CCDN 271 Lecturer: “You’re going to be dreaming design, thinking design, speaking design, eating design… it’s all very sad for you, really.”
Jessica Christini
Last year, Media Studies major Elle enrolled in a 100-level, open-entry course at the School of Architecture and Design on Vivian Street as an interest paper. That was her first mistake.
You see, they do things differently down at Te Aro. You bitch about staying up ’til 3am to finish a 1300-word essay for your 200-level English class? At Te Aro, all-nighters are par for the course. Fact: design and architecture students are the reason it’s worth Midnight Espresso’s while to remain open past midnight. When, in 2005, Victoria University moved to close the formerly 24-hour campus at 11.30pm every night, there was an outcry. It’s hard to imagine us Kelburn students responding to a reduction in the Central Library’s hours with such outrage.

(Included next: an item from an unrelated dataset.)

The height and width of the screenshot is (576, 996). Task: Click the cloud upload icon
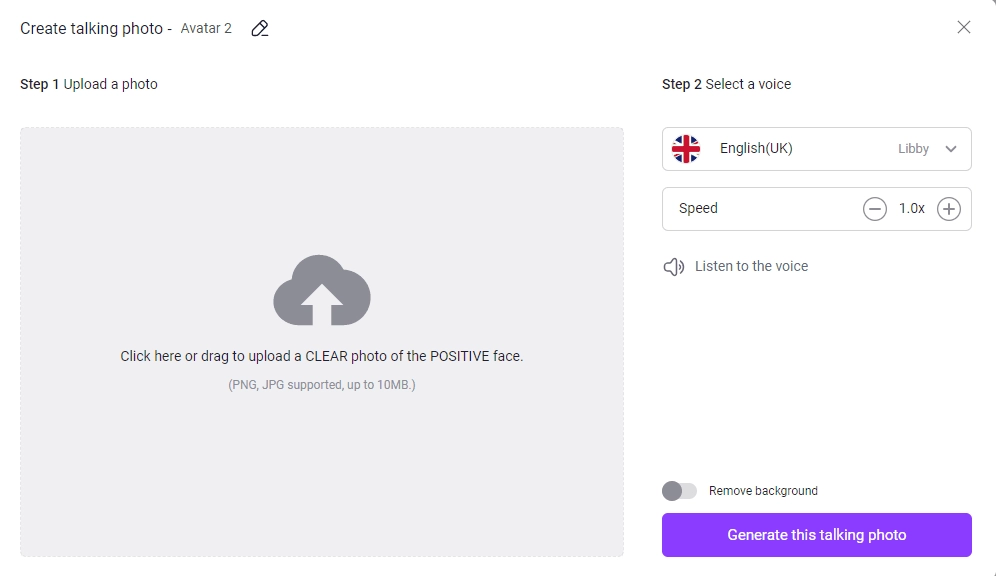tap(322, 290)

There is much more separating Kelburn and Te Aro than a massive hill. The biggest difference is how accountable design and architecture students are held to their work. That 1300-word essay for your 200-level English class might not be perfect—it might not even be coherent—but meet the minimum word limit, make that delirious push to Von Zedlitz, shove it through a letterbox, and it’s gone, forever. That assignment is dead to you.
That’s not the case at Te Aro, where students present their work in gruelling two- or three-hour studio sessions. When a design student does a half-arsed, last-minute job on a project, they have to justify this to their lecturer, their tutors, their classmates, and, in some cases, even guest lecturers. This prospect instills a sense of responsibility and commitment: do at least a passable job, or you’ll look like a dick. The fear of public humiliation can do wonders for one’s work ethic.
Although Elle soon realised that she preferred the flexible and forgiving nature of her BA, aspects of her short-lived stint as a design student lived on. She discovered the benefits of developing her ideas in a workbook. She saw how rewarding it was to do work she could be proud of. And briefly, just briefly, she experienced that much-fabled campus culture. There’s a real sense of camaraderie down at Te Aro, where students grow close with their year group: they help each other out, they share ideas, they hang out for fun. It’s not the only example of the compact communities that can be found at Vic—the music and theatre schools operate on similar principles—but it is the biggest, the most obvious, and, arguably, the most successful.
So, if possible, and if it sounds like something you’d be into, take a paper down at Te Aro. You might learn something. Just don’t treat it as an interest paper.